▶ [Supplied passage]

From: Eric Wong <e@80x24.org>
To: meta@public-inbox.org
Subject: [PATCH 08/11] view: reduce memory usage when displaying large threads
Date: Thu, 20 Aug 2015 02:57:20 +0000 [thread overview]
Message-ID: <1440039443-27052-8-git-send-email-e@80x24.org> (raw)
In-Reply-To: <1440039443-27052-1-git-send-email-e@80x24.org>
We want to minimize the time any large objects or strings
are referenced. We can do threading entirely from the
mini_mime-generated messages and lazilly load full messages
when rendering the display.
---
lib/PublicInbox/View.pm | 80 +++++++++++++++++++++++++++----------------------
1 file changed, 44 insertions(+), 36 deletions(-)

▶ [Required actions]
1/ In the patch email, does each of these statements agree with the text? (a) The patch changes only one file. (b) The patch adds fewer lines than it removes. (c) The patch was sent to meta@public-inbox.org.
2/ Can you revise the patch email between "From: Eric Wong" and "rendering the display.", inclusive, so that "buffers" stands in place of "strings"?

▶ [Data section]
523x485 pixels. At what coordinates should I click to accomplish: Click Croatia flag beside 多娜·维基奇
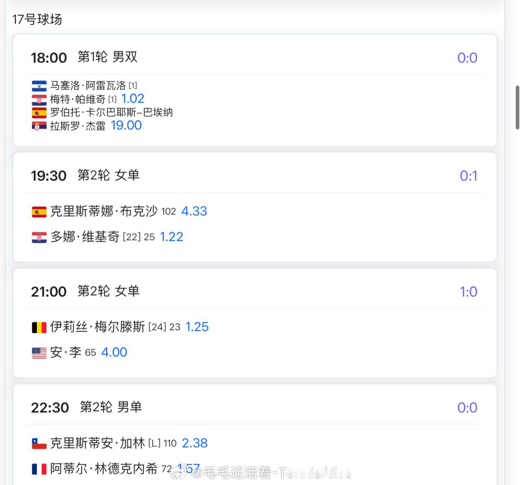39,237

▶ [Results of the exercise]
1/
(a) Yes: "1 file changed"
(b) No: "44 insertions(+), 36 deletions(-)"
(c) Yes: "To: meta@public-inbox.org"

2/
From: Eric Wong <e@80x24.org>
To: meta@public-inbox.org
Subject: [PATCH 08/11] view: reduce memory usage when displaying large threads
Date: Thu, 20 Aug 2015 02:57:20 +0000 [thread overview]
Message-ID: <1440039443-27052-8-git-send-email-e@80x24.org> (raw)
In-Reply-To: <1440039443-27052-1-git-send-email-e@80x24.org>
We want to minimize the time any large objects or buffers
are referenced. We can do threading entirely from the
mini_mime-generated messages and lazilly load full messages
when rendering the display.